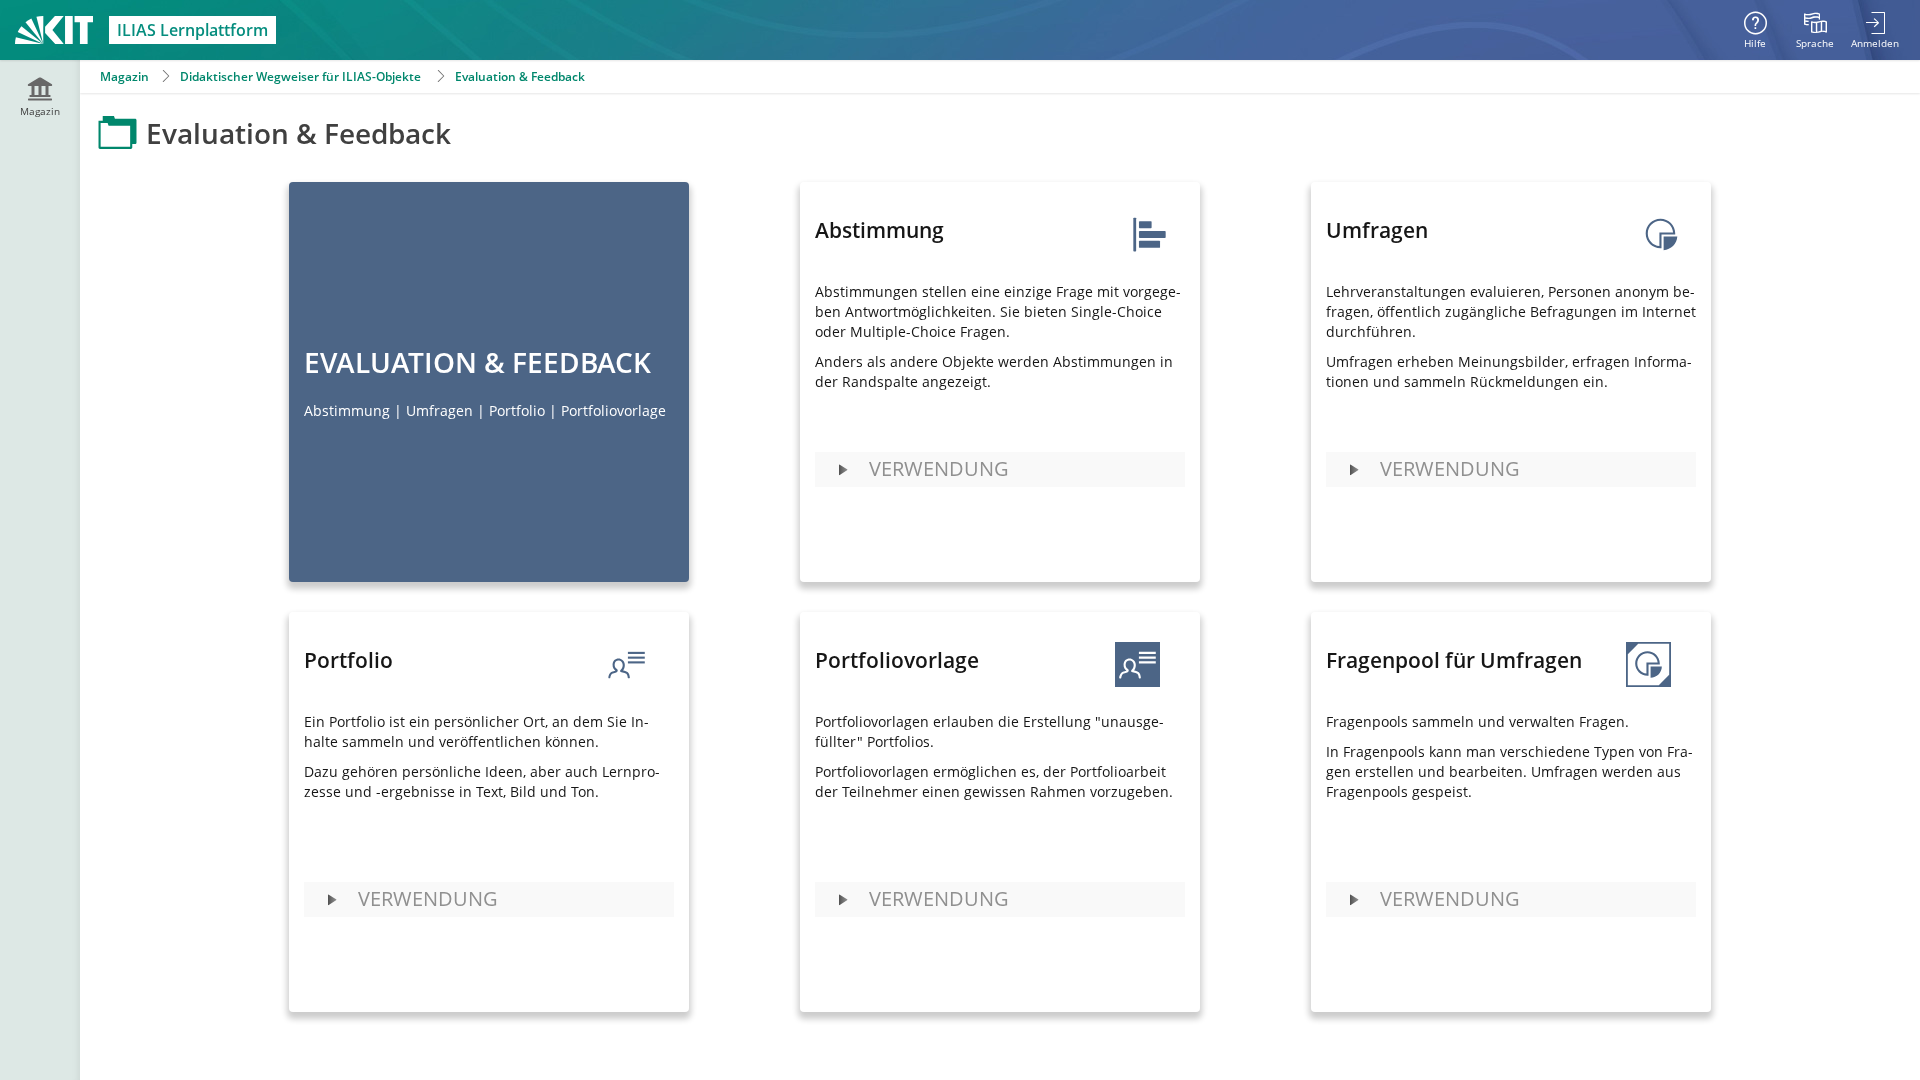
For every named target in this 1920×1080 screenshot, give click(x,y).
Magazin (124, 76)
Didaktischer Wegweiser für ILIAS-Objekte (300, 76)
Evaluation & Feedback (520, 76)
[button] (1000, 469)
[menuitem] (1815, 30)
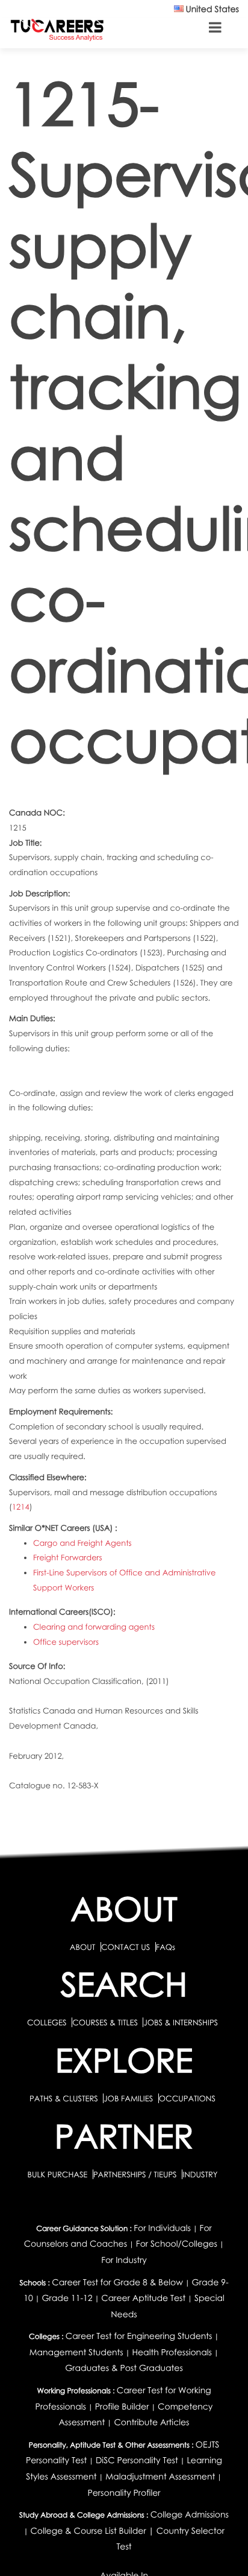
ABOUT (82, 1947)
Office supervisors (66, 1642)
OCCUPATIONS (187, 2098)
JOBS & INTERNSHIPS (180, 2022)
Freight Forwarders (67, 1557)
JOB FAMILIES (129, 2098)
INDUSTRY (199, 2174)
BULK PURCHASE (58, 2174)
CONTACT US (125, 1947)
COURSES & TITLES (105, 2022)
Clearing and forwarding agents (94, 1626)
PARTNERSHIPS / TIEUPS (136, 2174)
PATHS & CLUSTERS (64, 2098)
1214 (20, 1506)
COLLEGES (47, 2022)
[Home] (57, 29)
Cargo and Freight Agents (82, 1543)
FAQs (165, 1947)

________________________________________

- _Instructions for the task_:
Exactly as they appear, print the lines from the one holding "Office supervisors (66, 1642)" through the final line of the entries, and no others.

- _Response to this task_:
Office supervisors (66, 1642)
OCCUPATIONS (187, 2098)
JOBS & INTERNSHIPS (180, 2022)
Freight Forwarders (67, 1557)
JOB FAMILIES (129, 2098)
INDUSTRY (199, 2174)
BULK PURCHASE (58, 2174)
CONTACT US (125, 1947)
COURSES & TITLES (105, 2022)
Clearing and forwarding agents (94, 1626)
PARTNERSHIPS / TIEUPS (136, 2174)
PATHS & CLUSTERS (64, 2098)
1214 (20, 1506)
COLLEGES (47, 2022)
[Home] (57, 29)
Cargo and Freight Agents (82, 1543)
FAQs (165, 1947)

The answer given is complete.